Learning vs. Optimizing Bidders in Budgeted Auctions
This addresses the problem of manipulability in budgeted auctions for researchers and practitioners in algorithmic game theory and online learning, offering a novel equilibrium concept and robustness result.
The paper tackles the problem of repeated second-price auctions with budget constraints between a learning agent and a strategic optimizer, showing that budget constraints fundamentally change the strategic landscape. It proves that the optimizer's optimal strategy involves time-multiplexing into distinct phases and that a Proportional controller used by the learner is strategically robust, bounding the optimizer's utility.

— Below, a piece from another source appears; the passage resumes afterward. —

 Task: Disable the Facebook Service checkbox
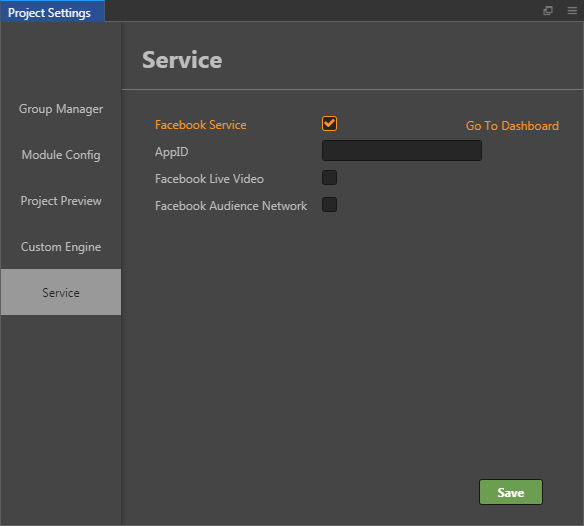pyautogui.click(x=329, y=124)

The study of repeated interactions between a learner and a utility-maximizing optimizer has yielded deep insights into the manipulability of learning algorithms. However, existing literature primarily focuses on independent, unlinked rounds, largely ignoring the ubiquitous practical reality of budget constraints. In this paper, we study this interaction in repeated second-price auctions in a Bayesian setting between a learning agent and a strategic agent, both subject to strict budget constraints, showing that such cross-round constraints fundamentally alter the strategic landscape. First, we generalize the classic Stackelberg equilibrium to the Budgeted Stackelberg Equilibrium. We prove that an optimizer's optimal strategy in a budgeted setting requires time-multiplexing; for a $k$-dimensional budget constraint, the optimal strategy strictly decomposes into up to $k+1$ distinct phases, with each phase employing a possibly unique mixed strategy (the case of $k=0$ recovers the classic Stackelberg equilibrium where the optimizer repeatedly uses a single mixed strategy). Second, we address the intriguing question of non-manipulability. We prove that when the learner employs a standard Proportional controller (the "P" of the PID-controller) to pace their bids, the optimizer's utility is upper bounded by their objective value in the Budgeted Stackelberg Equilibrium baseline. By bounding the dynamics of the PID controller via a novel analysis, our results establish that this widely used control-theoretic heuristic is actually strategically robust.